Thursday, September 21, 2006

A Rosh Hashana Sermon

There are hundreds of Jewish bloggers. Few if any, me included, talk about deep issues in Jewish thought, ethical or metaphysical or even psychological. Why is that? Why are so many of the blogs either fundamentally unserious or when serious frequently stale and clichéd? At the level of middlebrow culture bloggers are a welcome addition to the Jewish scene. They make every attempt to tell it how it is, and the anonymity of the internet enables them to be spunky and frequently audacious. It is at the level of high culture that bloggers fail to make any headway.

There are tens of thousands of advanced students of Talmud, maybe more than a 100,000 world wide. In Europe there were never more than 12000 – 14000 yeshiva students. There never has been such a quantitative explosion of Torah studies in the history of Judaism, Why are the chidushei Torah, the essays and comments on Talmudic issues, so second rate, so uninteresting. Almost every new sefer (book) of import in Torah studies has been written by someone trained in Europe. The American successors are a lame bunch. Most recent seforim are likutim, anthologies, repackaging older material every which way. Why is that?

Why are there no serious Jewish philosophers inside the Jewish world? There have been some major philosophers in the last century who were Jewish. A few had thoughts on Judaism, but they were essentially outside Jewish life and have virtually no religious Jewish readership. Three examples are Benjamin, Derrida and Levinas, each a major figure that continue to be studied at universities. In the Jewish world most have never heard their names. Few have read their books. And to tell the truth few would have any interest or even be capable of understanding what they were saying. I am not puzzled why these philosophers are unread. I want to know why are there so few home grown major thinkers?

I seem to remember Dr. Chaim Soleveitchik used the word ‘anachronism’ in describing the rebirth of Jewish life in one of the versions of his much discussed essay Rupture and Reconstruction. An anachronism is something or someone that is not in its correct historical or chronological time, especially a thing or person that belongs to an earlier time: The sword is an anachronism in modern warfare. The intuitive idea was that Jewish life was not allowed to develop naturally because of the Holocaust. When it came back after the war, religious Jews attempted to recreate a version of Orthodoxy that was supposed to have existed at an earlier more idyllic time. A composer who would write today in the identical style of Mozart is not a mini Mozart…he’s nothing. So too a culture of Yiddishkeit that makes every effort to be derivative lacks freedom and courage to be itself. The imagined past is always watching. I would go one step further. I am not sure traditional Jewish life in the Diaspora ever developed naturally. Much of traditional life in Europe, though not anachronistic, existed in a ghetto isolated in many areas from events and trends in the larger society outside the ghetto. It never developed in a natural way, i.e. in an environment that was free and open to the new ideas that were circulating in the larger European society.
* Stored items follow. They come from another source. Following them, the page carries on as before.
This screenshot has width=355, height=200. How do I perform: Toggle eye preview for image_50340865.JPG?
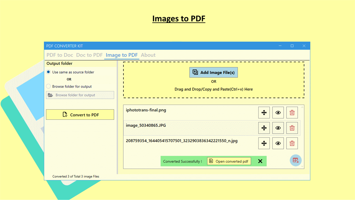[x=278, y=128]
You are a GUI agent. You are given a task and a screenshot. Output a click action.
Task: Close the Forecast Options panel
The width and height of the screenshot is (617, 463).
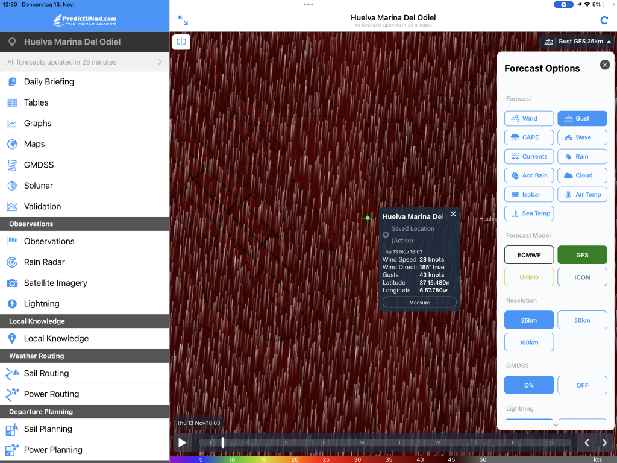point(605,65)
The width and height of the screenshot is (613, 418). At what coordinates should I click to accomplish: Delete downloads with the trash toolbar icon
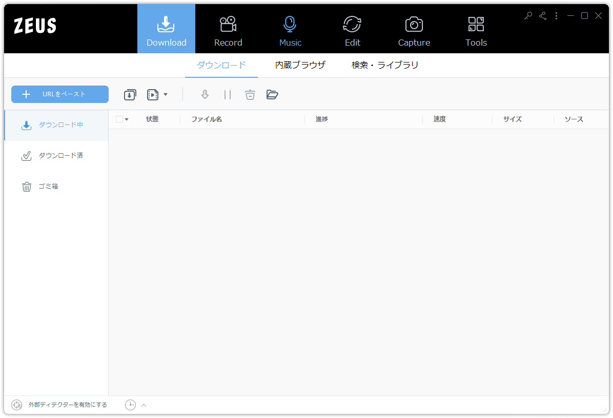[250, 94]
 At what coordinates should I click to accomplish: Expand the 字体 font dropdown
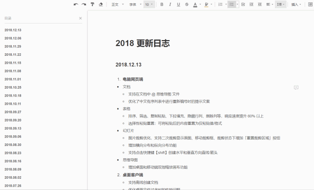(135, 4)
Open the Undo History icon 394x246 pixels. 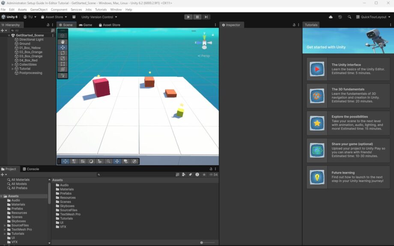click(x=340, y=17)
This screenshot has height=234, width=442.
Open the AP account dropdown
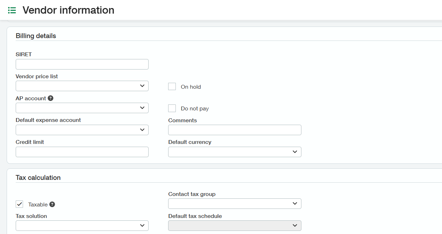click(82, 108)
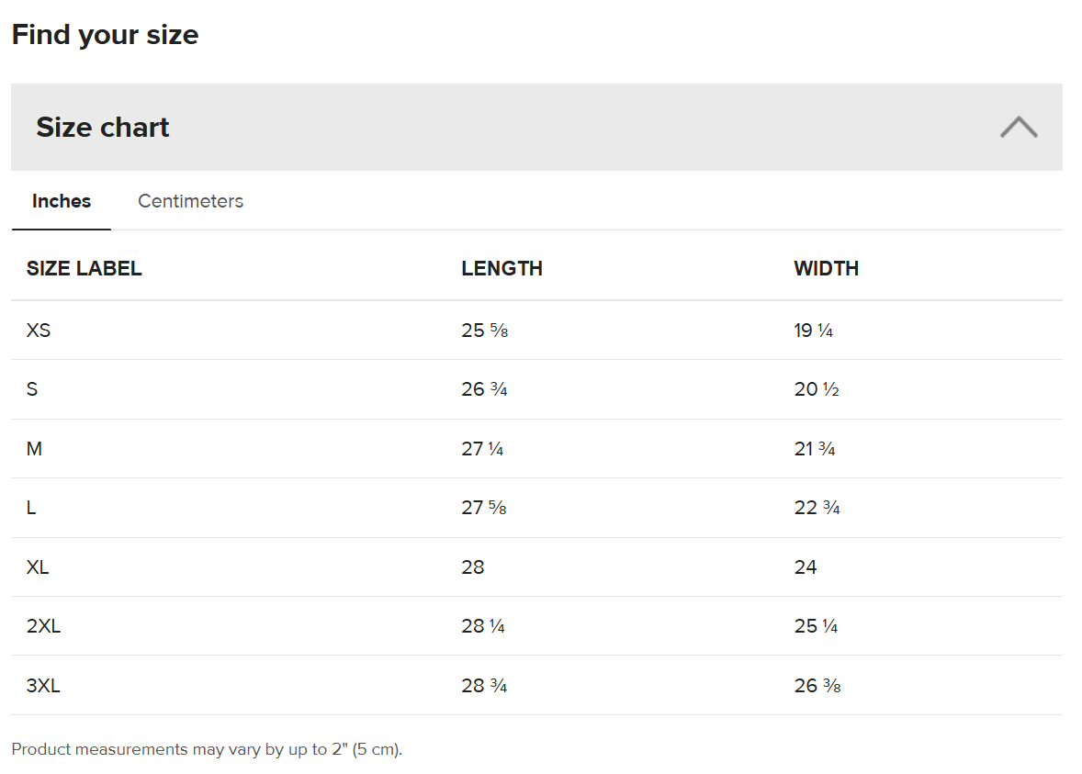The height and width of the screenshot is (774, 1082).
Task: Select the 2XL size label
Action: point(43,626)
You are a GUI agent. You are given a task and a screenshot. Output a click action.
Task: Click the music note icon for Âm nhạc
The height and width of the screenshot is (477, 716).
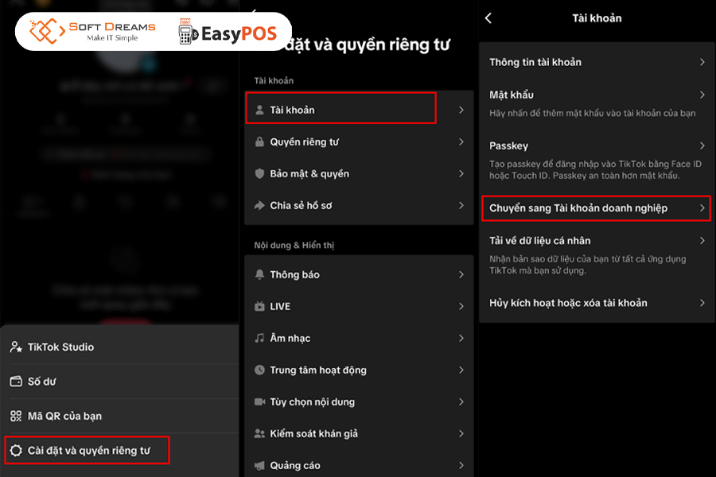(x=259, y=339)
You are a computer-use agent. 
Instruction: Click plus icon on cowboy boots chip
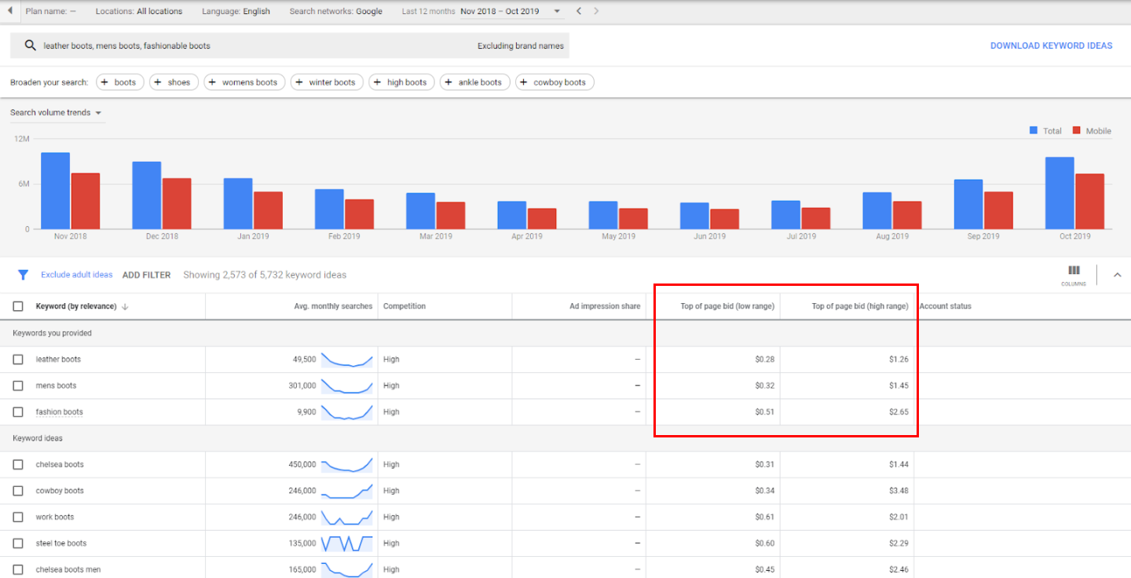[x=526, y=82]
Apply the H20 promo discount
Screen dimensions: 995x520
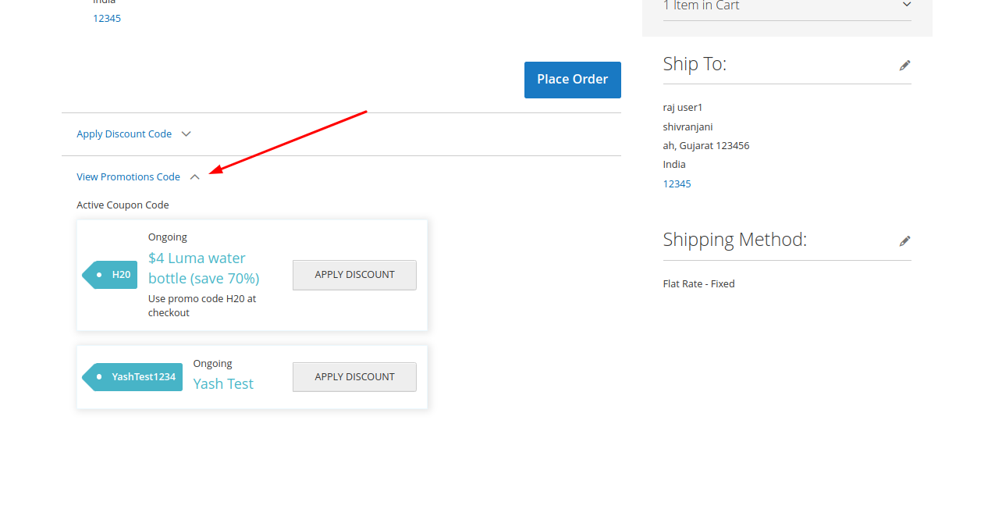(354, 275)
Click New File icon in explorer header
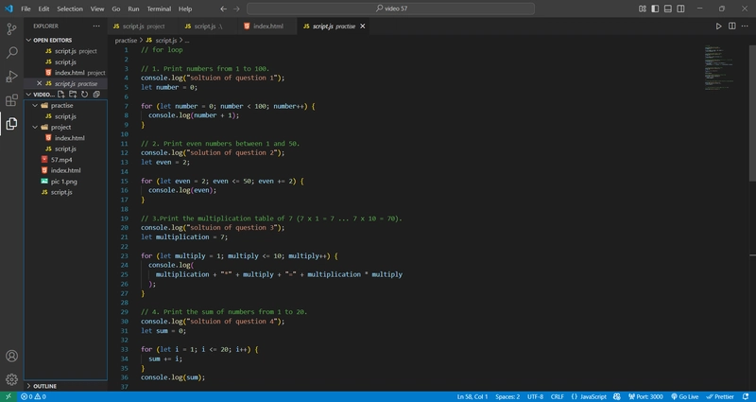Image resolution: width=756 pixels, height=402 pixels. click(61, 94)
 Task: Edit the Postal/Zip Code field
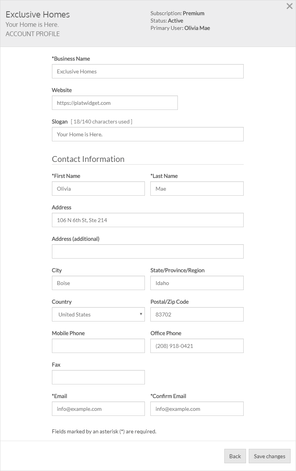[x=197, y=315]

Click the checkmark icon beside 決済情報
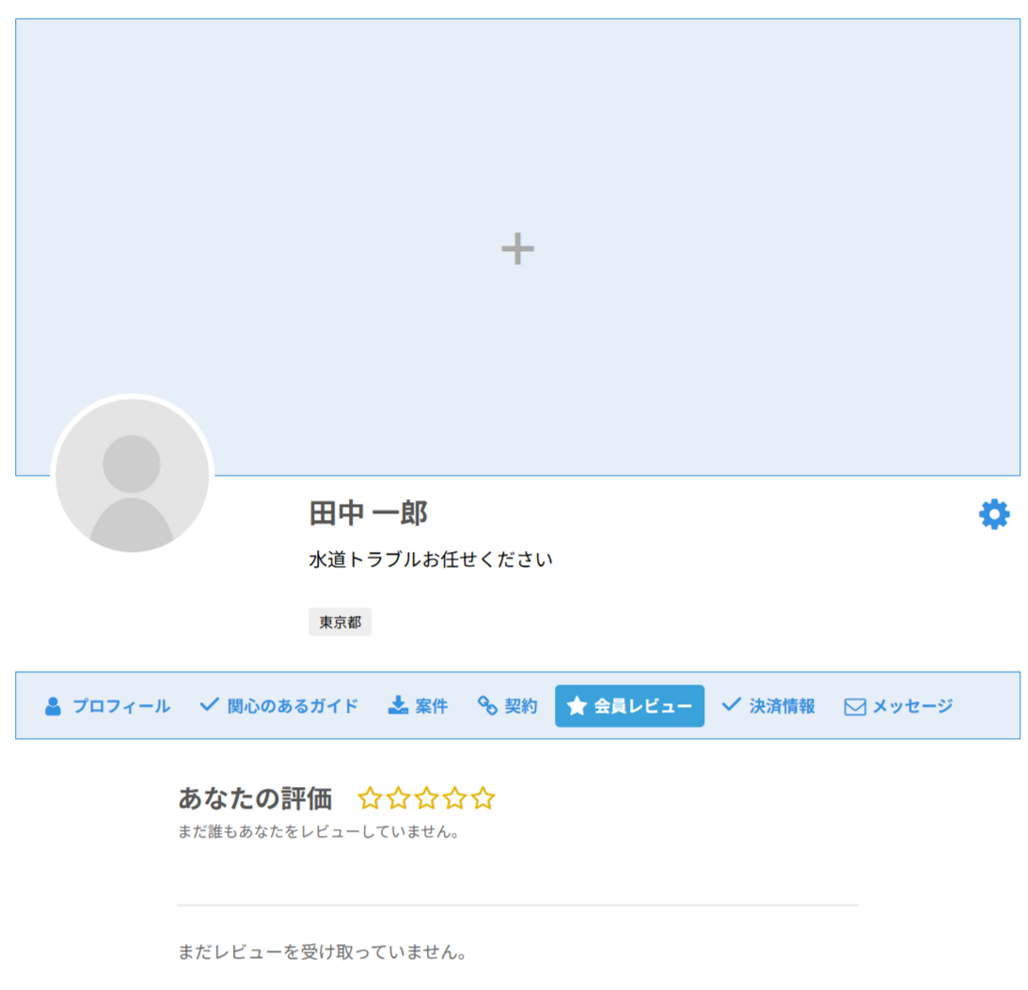(x=731, y=704)
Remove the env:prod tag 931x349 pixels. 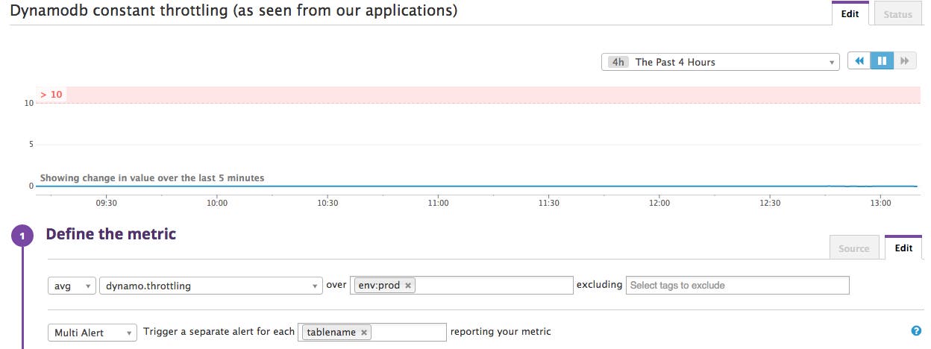pos(408,286)
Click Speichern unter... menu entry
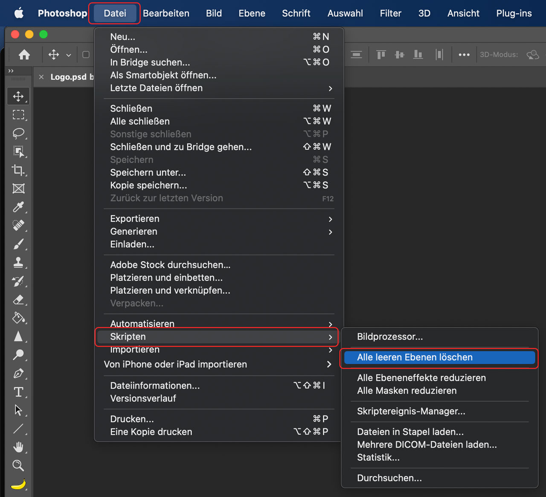 [148, 172]
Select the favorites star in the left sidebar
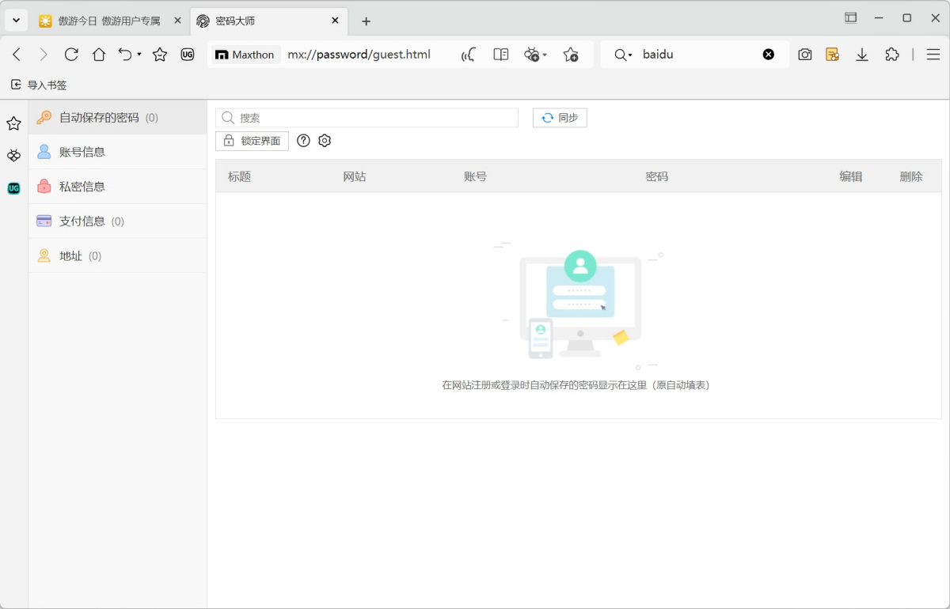This screenshot has height=609, width=950. (13, 123)
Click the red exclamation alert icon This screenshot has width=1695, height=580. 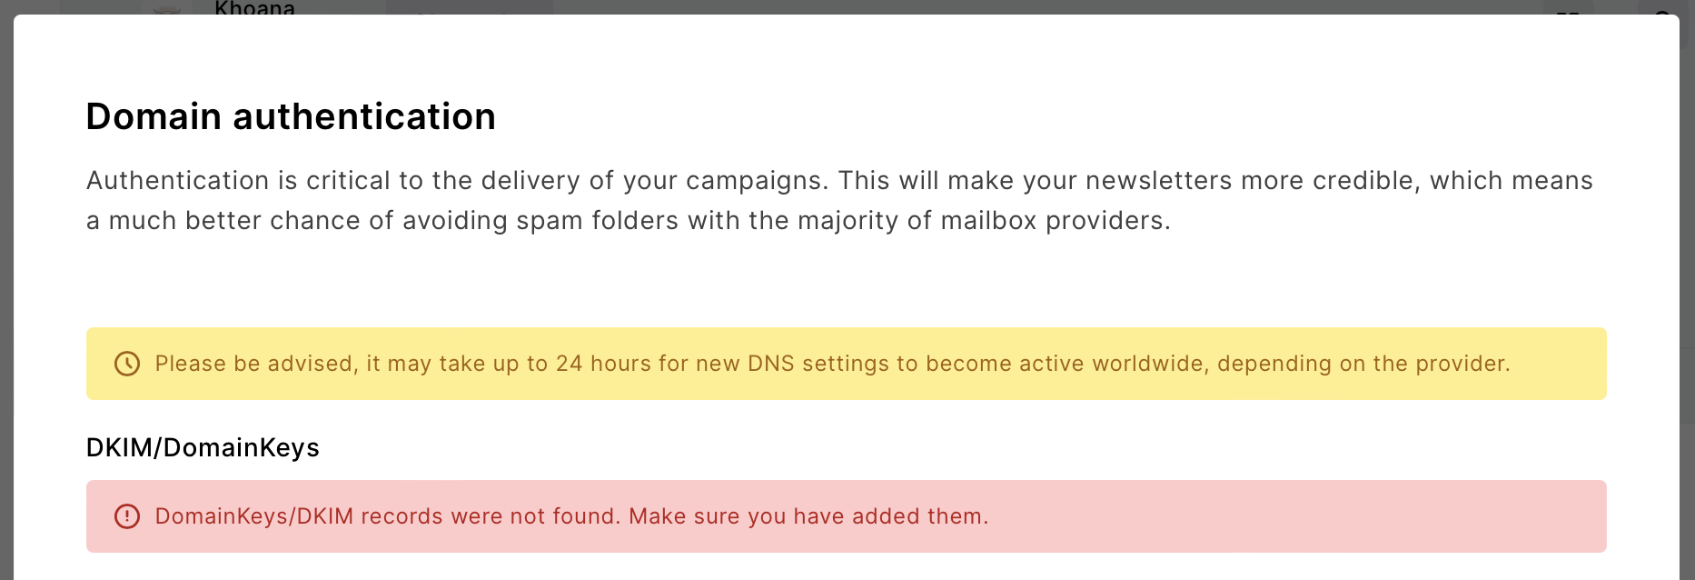[x=127, y=516]
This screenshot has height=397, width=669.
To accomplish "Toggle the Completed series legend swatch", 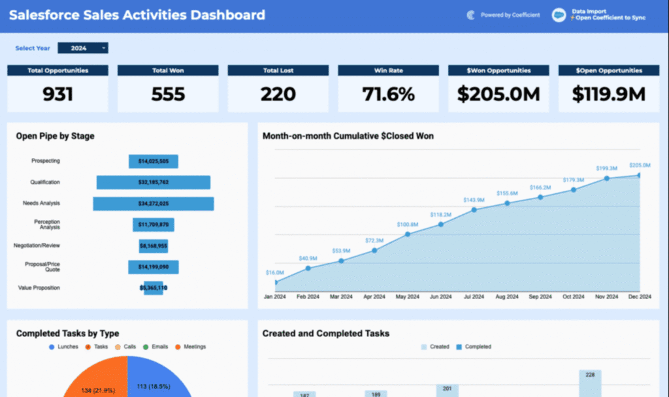I will point(459,347).
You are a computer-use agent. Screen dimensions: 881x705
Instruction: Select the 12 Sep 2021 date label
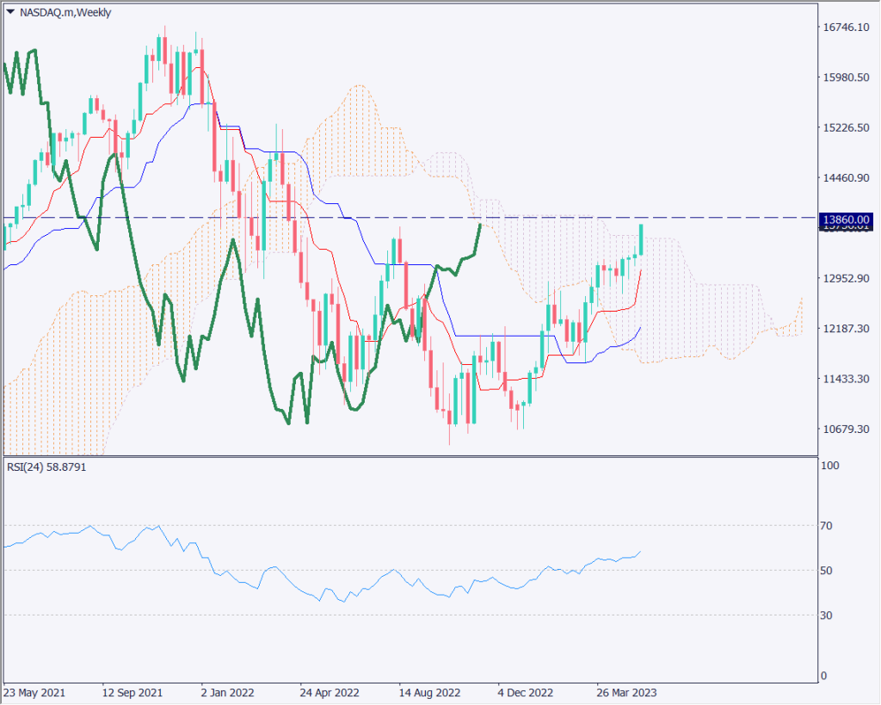(x=132, y=692)
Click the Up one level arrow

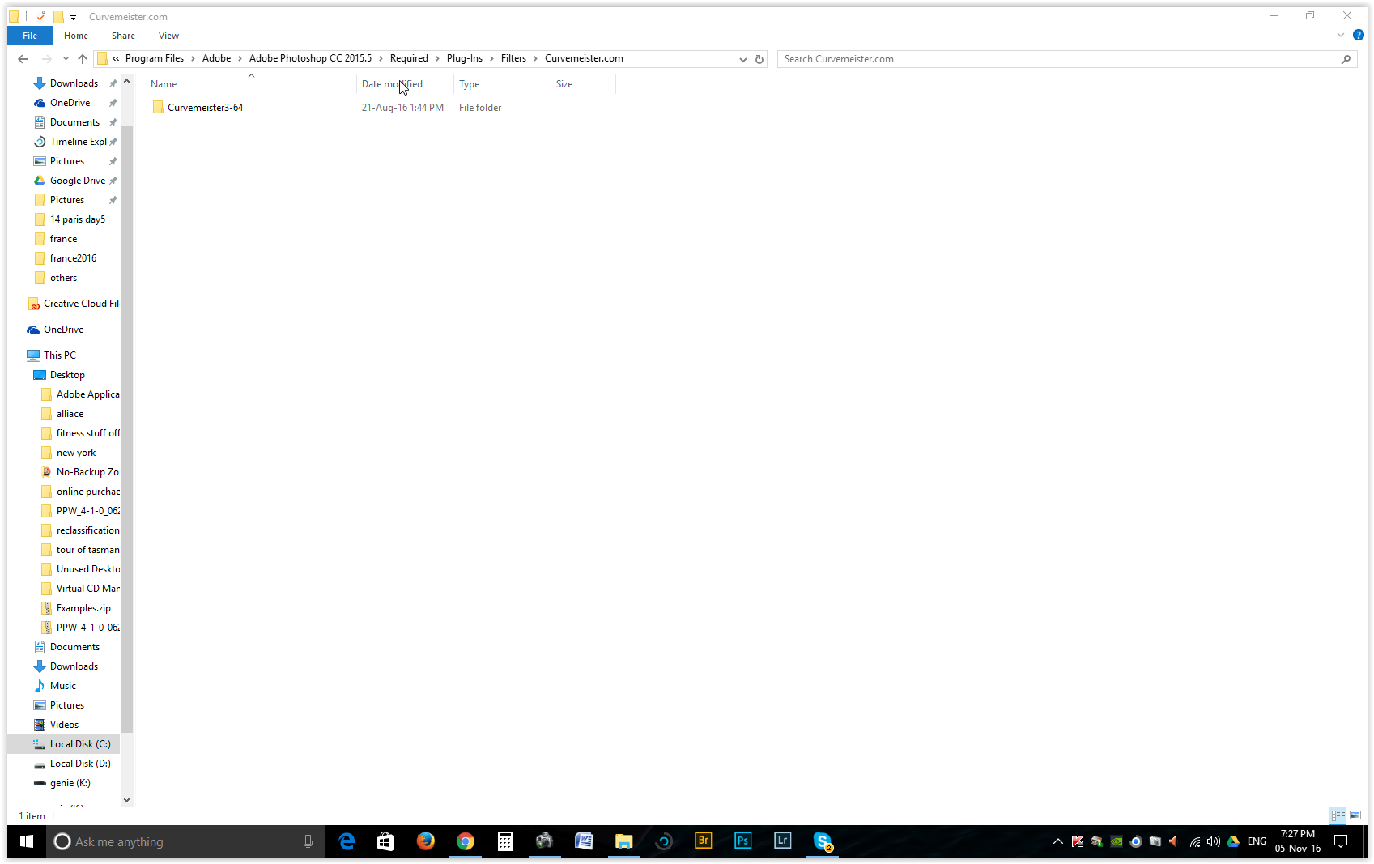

I do know this….most serious native born American religious Jews are afraid of their own shadow. They are terrified of stepping out, getting ahead of anyone else. The burden of the past weighs so heavily on their shoulders; it crushes much of the generation’s natural creativity. The current generation of Talmudists sees no way other than slavish emulation of their predecessors as a way forward. Their attempt to become like scholars who flourished in earlier centuries and in different milieus means they can’t say anything new, anything interesting. In Harold Bloom’s jargon, the anxiety of influence is so great, we, our generation, cannot produce strong, new thinkers, not in Talmud, not in haskafah and not in philosophy, chasidus or kabbalah. We are a generation of pygmies.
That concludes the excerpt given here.